Después, según Francisco Olivero, es necesario hacer un análisis y diagnóstico del edificio, pues la solución varía mucho según el edificio al que haya que enfrentarse. Por su parte, Antonio Sánchez pedía que los administradores de fincas, como gestores de los edificios, «aumentasen su formación en cuanto a una posible rehabilitación».

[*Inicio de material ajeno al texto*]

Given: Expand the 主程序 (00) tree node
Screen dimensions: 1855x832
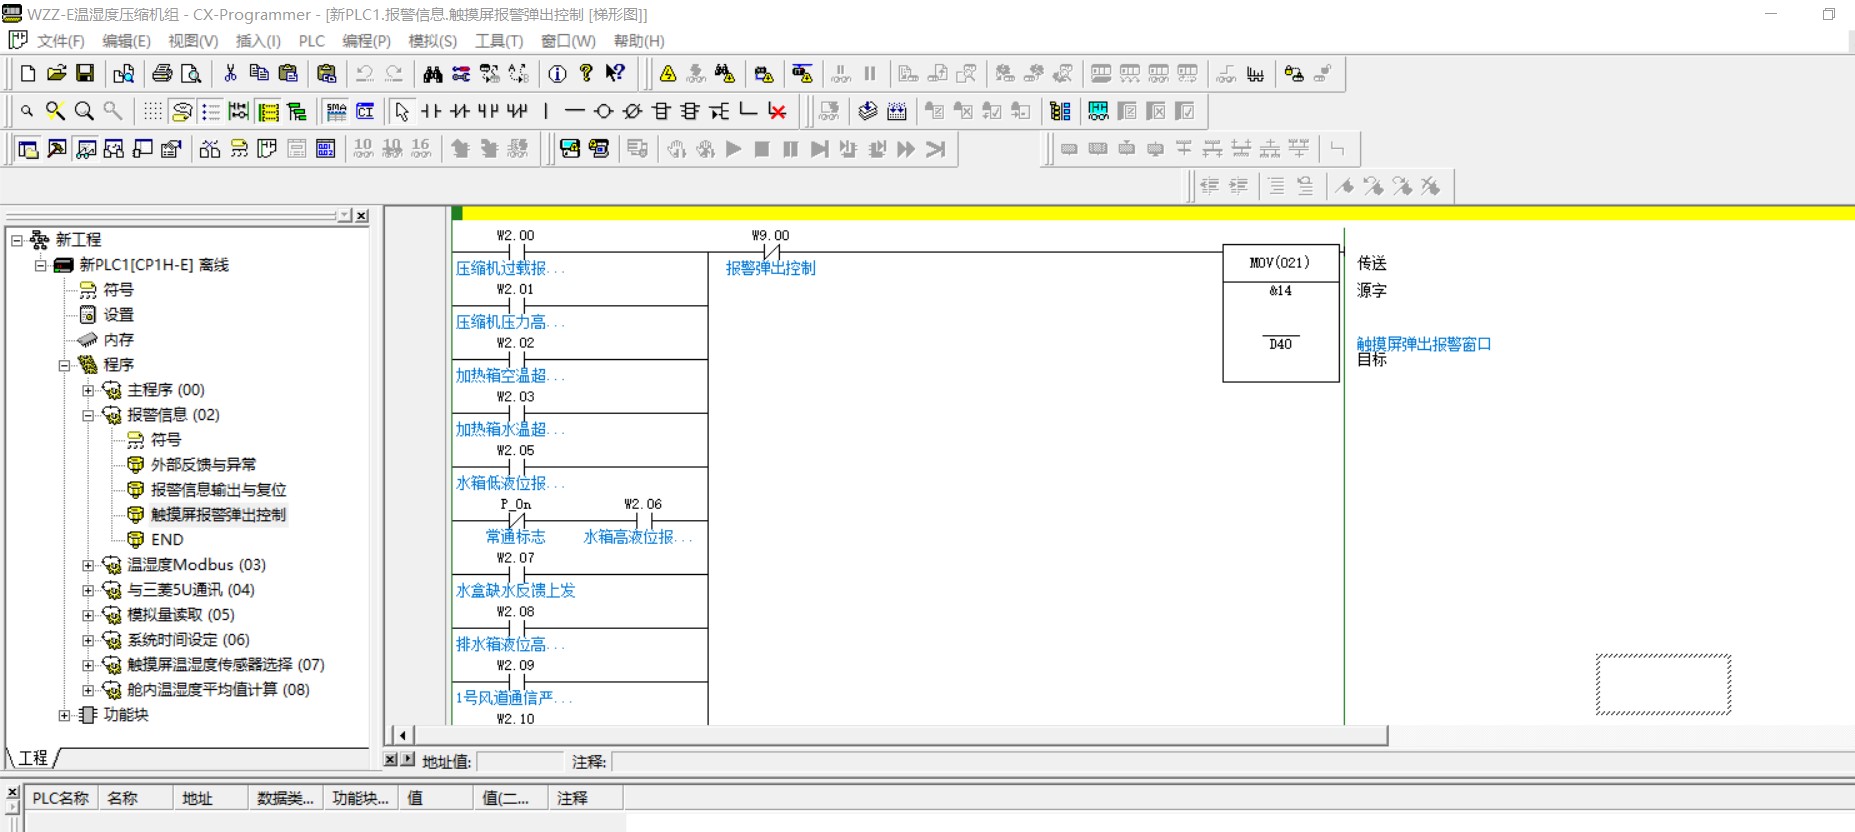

Otra de las necesidades para concienciar a las comunidades de vecinos sobre lo necesarias que son las rehabilitaciones energéticas es la implicación de las administraciones, y todos los ponentes se mostraron de acuerdo en que la reducción de impuestos o las bonificaciones serían un punto muy positivo para que los propietarios se animasen a llevar estos proyectos a cabo. «En Europa las instalaciones verdes, como los jardines verticales, repercuten incluso en el impuesto del catastro», afirmaba Fernando Hidalgo. Todos se mostraron de acuerdo en que hay que mejorar la normativa sobre la rehabilitación, ya que es muy cambiante y, a veces, incluso contradictoria.

Reeducación de la sociedad

La monitorización del edificio es, por su parte, una de los aspectos a tener en cuenta tras la rehabilitación, de manera que esta sea lo más eficiente posible.

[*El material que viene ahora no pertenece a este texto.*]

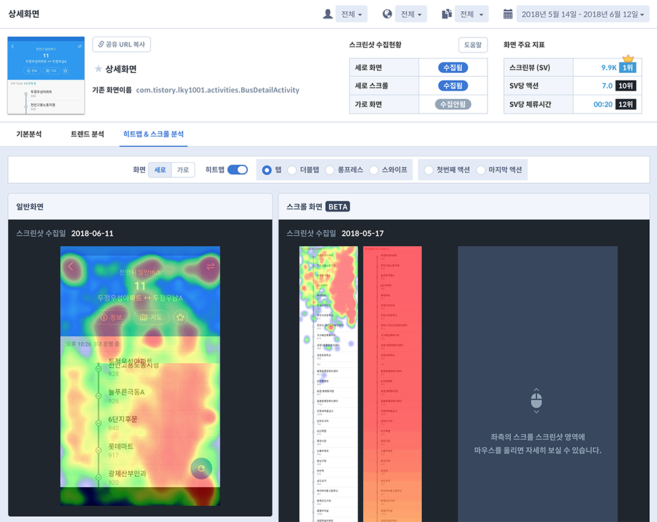Image resolution: width=657 pixels, height=522 pixels.
Task: Click the calendar icon beside date range
Action: click(508, 14)
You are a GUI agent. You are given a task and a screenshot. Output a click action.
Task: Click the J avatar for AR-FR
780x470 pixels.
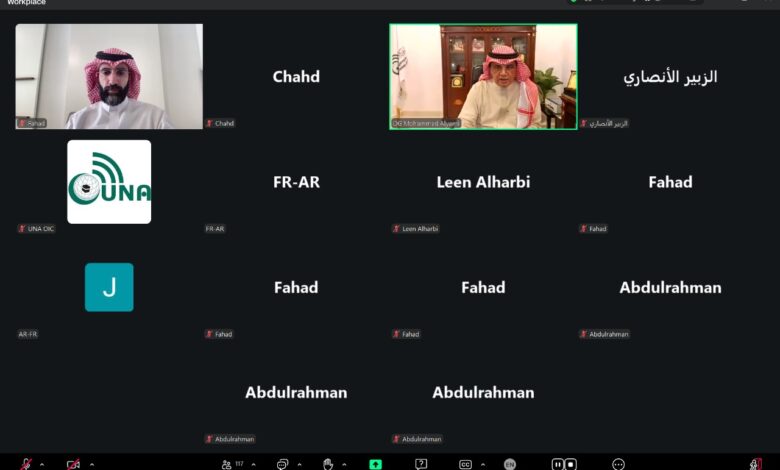tap(109, 287)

Por último, la mesa de expertos puso sobre la mesa una de las principales claves para que una rehabilitación de la envolvente, fachada o cubiertas tenga éxito, la reeducación. «Técnica y tecnológicamente, la rehabilitación energética está superada, el problema es concienciar a las comunidades de vecinos», insistía Francisco Javier Padura. Francisco Olivero, por su parte, reiteraba que «hay que acabar con la costumbre de tomar medidas de parcheo y dejar los cambios para cuando la solución es urgente». «Desde las instituciones públicas tienen que trasladar toda la información posible, plantearse apoyos económicos, desgravaciones fiscales, campañas de concienciación… hay muchas vías para mentalizar sobre la eficiencia energética«, aseguraba Padura.

La opinión de los expertos

FRANCISCO OLIVERO. Secretario técnico del COAAT.
El usuario lo que quiere es no tener que abusar del aire acondicionado y de la calefacción.
JOAQUÍN PRAT. Coordinador nacional AGROB-BUCHTAL.
Las fachadas de cerámica ventilada se autolimpian, por lo que no necesitan mantenimiento.
FRANCISCO JAVIER PADURA. Gerente de SINERGIA.
No es solo un ahorro de costes, sino que se frenan las patologías que pueda padecer el edificio.
MANUEL GONZÁLEZ SILVA. Arquitecto técnico de la oficina técnica BAIVEL.
Hay ayudas para este tipo de rehabilitaciones, lo importante es estar formados y conocerlas.
FERNANDO HIDALGO. Socio promotor, arquitecto, responsable técnico y comercial en Terapia Urbana.
Los jardines verticales producen bienestar psicoambiental y controlan las emisiones de CO2.
ANTONIO SÁNCHEZ RUÍZ. Director gerente de Adekuo.
Mejorar la calificación energética del edificio conlleva un valor añadido a la hora de alquilar o vender.